### TASK OBJECTIVE
Once you have read the data below, write it all out exactly.
-.-.-
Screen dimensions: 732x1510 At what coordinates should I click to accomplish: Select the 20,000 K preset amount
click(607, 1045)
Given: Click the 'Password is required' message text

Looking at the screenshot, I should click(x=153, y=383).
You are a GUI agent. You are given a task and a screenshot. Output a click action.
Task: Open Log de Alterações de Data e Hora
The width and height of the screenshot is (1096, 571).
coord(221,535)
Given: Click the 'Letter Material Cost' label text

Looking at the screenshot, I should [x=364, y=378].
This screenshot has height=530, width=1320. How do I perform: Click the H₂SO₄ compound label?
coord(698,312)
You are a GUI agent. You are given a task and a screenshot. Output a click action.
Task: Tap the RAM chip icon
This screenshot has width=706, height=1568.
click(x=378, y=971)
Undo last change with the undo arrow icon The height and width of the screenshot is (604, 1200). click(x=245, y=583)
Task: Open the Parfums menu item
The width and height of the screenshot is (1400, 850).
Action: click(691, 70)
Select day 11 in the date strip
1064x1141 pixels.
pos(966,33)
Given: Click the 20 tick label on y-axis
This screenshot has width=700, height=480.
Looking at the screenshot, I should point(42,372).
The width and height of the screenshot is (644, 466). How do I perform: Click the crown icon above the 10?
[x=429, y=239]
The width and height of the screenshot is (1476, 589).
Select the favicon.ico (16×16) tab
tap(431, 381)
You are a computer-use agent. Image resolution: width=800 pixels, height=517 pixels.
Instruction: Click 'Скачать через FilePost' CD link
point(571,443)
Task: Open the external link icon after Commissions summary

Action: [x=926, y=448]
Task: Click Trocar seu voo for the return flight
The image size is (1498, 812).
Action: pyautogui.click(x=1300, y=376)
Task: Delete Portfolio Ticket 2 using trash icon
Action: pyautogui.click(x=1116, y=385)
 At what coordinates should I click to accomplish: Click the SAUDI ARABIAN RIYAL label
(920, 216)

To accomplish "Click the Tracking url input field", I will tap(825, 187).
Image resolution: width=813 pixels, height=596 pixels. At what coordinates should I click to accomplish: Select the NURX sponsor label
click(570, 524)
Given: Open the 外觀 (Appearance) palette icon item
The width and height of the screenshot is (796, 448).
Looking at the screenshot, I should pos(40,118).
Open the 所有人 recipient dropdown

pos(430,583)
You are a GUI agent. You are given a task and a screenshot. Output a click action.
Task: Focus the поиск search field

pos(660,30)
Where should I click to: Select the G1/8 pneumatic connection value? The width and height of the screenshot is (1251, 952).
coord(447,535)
-.-.-
### EXPECTED ANSWER
Screen dimensions: 732x1510 At what coordinates should I click to accomplish: Select the 20,000 K preset amount
click(607, 1045)
Given: Click the 'Password is required' message text

Looking at the screenshot, I should click(x=153, y=383).
You are a GUI agent. You are given a task and a screenshot. Output a click action.
Task: Open Log de Alterações de Data e Hora
The width and height of the screenshot is (1096, 571).
coord(221,535)
Given: Click the 'Letter Material Cost' label text

Looking at the screenshot, I should [x=364, y=378].
This screenshot has height=530, width=1320. How do I perform: Click the H₂SO₄ compound label?
coord(698,312)
You are a GUI agent. You are given a task and a screenshot. Output a click action.
Task: Tap the RAM chip icon
This screenshot has width=706, height=1568.
click(x=378, y=971)
Undo last change with the undo arrow icon The height and width of the screenshot is (604, 1200). click(x=245, y=583)
Task: Open the Parfums menu item
The width and height of the screenshot is (1400, 850).
Action: click(691, 70)
Select day 11 in the date strip
1064x1141 pixels.
pos(966,33)
Given: Click the 20 tick label on y-axis
This screenshot has width=700, height=480.
Looking at the screenshot, I should point(42,372).
The width and height of the screenshot is (644, 466). How do I perform: Click the crown icon above the 10?
[x=429, y=239]
The width and height of the screenshot is (1476, 589).
Select the favicon.ico (16×16) tab
tap(431, 381)
You are a computer-use agent. Image resolution: width=800 pixels, height=517 pixels.
Instruction: Click 'Скачать через FilePost' CD link
point(571,443)
Task: Open the external link icon after Commissions summary

Action: [x=926, y=448]
Task: Click Trocar seu voo for the return flight
The image size is (1498, 812).
Action: pyautogui.click(x=1300, y=376)
Task: Delete Portfolio Ticket 2 using trash icon
Action: pyautogui.click(x=1116, y=385)
 At what coordinates should I click to accomplish: Click the SAUDI ARABIAN RIYAL label
(920, 216)

To accomplish "Click the Tracking url input field", I will tap(825, 187).
Image resolution: width=813 pixels, height=596 pixels. At what coordinates should I click to accomplish: Select the NURX sponsor label
click(570, 524)
Given: Open the 外觀 (Appearance) palette icon item
The width and height of the screenshot is (796, 448).
Looking at the screenshot, I should pos(40,118).
Open the 所有人 recipient dropdown

pos(430,583)
You are a GUI agent. You are given a task and a screenshot. Output a click action.
Task: Focus the поиск search field

pos(660,30)
Where should I click to: Select the G1/8 pneumatic connection value? The width and height of the screenshot is (1251, 952).
coord(447,535)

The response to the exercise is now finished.